`_createTriple()` logic do not follow the intended design mentioned in documentation

[hats-bug-reporter[bot]]

Github username: @itsabinashb Twitter username: akatabletos Submission hash (on-chain): 0x3219a50d45531bb4608fd533f3fb64d9b794f62810d962c576e72e28c7afd21a Severity: medium

Description: Description\ The current logic of _createTriple() does not match with intended design mentioned in documentation, in case of adding Triples as Atom in Tripple.

Attack Scenario\

See the PoC section. Attachments

1. Proof of Concept (PoC) File\ In documention it was mentioned how a Triple should be treated:

Intuition’s atomic unit of knowledge. [Atoms] can be used to represent [Subjects], [Predicates], [Objects], and [Triples]. All [Triples] are a composition of [Atoms], and [Triples] can be used as [Atoms] in other [Triples].

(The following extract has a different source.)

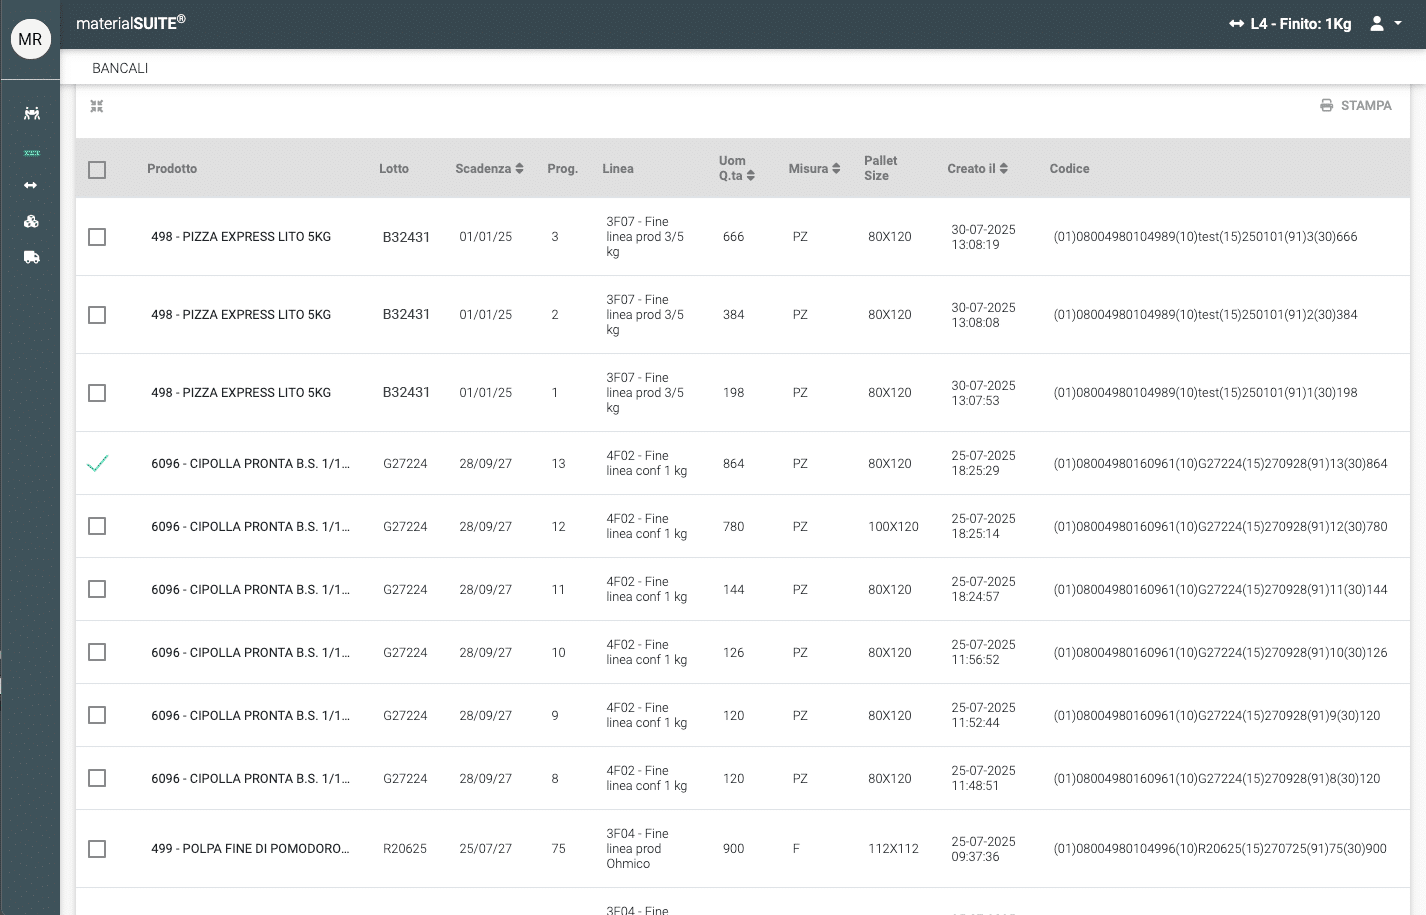
Task: Check the select-all checkbox in the table header
Action: click(x=97, y=169)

See the last sentense: [Triples] can be used as [Atoms] in other [Triples], but if you see the code in _createTriple() :

            // make sure that each id is not a triple vault id
            if (isTripleId(tripleAtomIds[i])) {
                revert Errors.MultiVault_VaultIsTriple(tripleAtomIds[i]);
            }

it is reverting when the one of 3 ids are of Triple. So, as result the Triple cannot be used as Atom while it should be.\

2. Revised Code File (Optional)

[itsabinashb]

here is poc:

function test_cannotUseTripleAsAtomInTriple() external {
        vm.startPrank(alice, alice);

        // test values
        uint256 testAtomCost = getAtomCost();
        uint256 testDepositAmountTriple = 0.01 ether;

        // execute interaction - create atoms
        uint256 subjectId = ethMultiVault.createAtom{value: testAtomCost}("subject");
        uint256 predicateId = ethMultiVault.createAtom{value: testAtomCost}("predicate");
        uint256 objectId = ethMultiVault.createAtom{value: testAtomCost}("object");

        // execute interaction - create a triple
        uint256 id = ethMultiVault.createTriple{value: testDepositAmountTriple}(subjectId, predicateId, objectId);

        //@audit preparing for creating another Triple
        uint256 subjectId2 = ethMultiVault.createAtom{value: testAtomCost}("subjectSecond");
        uint256 predicateId2 = ethMultiVault.createAtom{value: testAtomCost}("predicateSecond");

        // @audit reverted
        vm.expectRevert(abi.encodeWithSelector(Errors.MultiVault_VaultIsTriple.selector,id));
        ethMultiVault.createTriple{value: testDepositAmountTriple}(subjectId2, predicateId2, id);  // @audit trying to use Triple as Atom

        vm.stopPrank();
    }

Run this in DepositTriple.t.sol file.

[mihailo-maksa]

The reported issue concerning the logic of _createTriple() not aligning with the documentation has been reviewed. Here is our detailed perspective:

Documentation and Design: The documentation correctly states that triples can be used as atoms in other triples. However, the current implementation of _createTriple() reverts if one of the IDs is a triple vault ID. This design decision was made to ensure clarity and prevent potential misuse or confusion within the protocol.

Intended Usage: To use a triple as an atom, users should create a new atom with the triple’s claim as the atomUri. This approach maintains the integrity of the protocol and ensures that triples are correctly represented as atoms when needed.

Severity Assessment: Since this issue does not introduce any vulnerabilities or risks to users and is primarily about aligning implementation with documentation, it is classified as a low severity enhancement. The current implementation ensures that triples are treated distinctly unless explicitly represented as atoms.

Conclusion: The documentation can be clarified to better explain the process of using triples as atoms by creating new atoms with the triple’s claim as the atomUri. This issue is more of a documentation enhancement rather than a security vulnerability.

Status: This issue is an enhancement.

Extra Considerations:

• The current design ensures clarity and prevents potential misuse by treating triples distinctly unless explicitly represented as atoms.
• Updating the documentation to clarify this process will help users understand the intended usage without causing confusion.
• This is not a security vulnerability but a suggestion to improve documentation clarity.

Comment for the Reporter: Thank you for highlighting this potential issue. The documentation correctly states that triples can be used as atoms in other triples. However, to achieve this, users should create a new atom with the triple’s claim as the atomUri. This makes the report and the PoC invalid as a security vulnerability. At best, it can be considered a suggestion to clarify our documentation, and as such will be treated as an enhancement.

[itsabinashb]

Thanks for your reply, as the issue highlights the misinformation/incomplete information provided by the documentation I think this should be considered as low severity. @mihailo-maksa

[mihailo-maksa]

We've decided to label this issue as minor out of goodwill. Thanks for your understanding.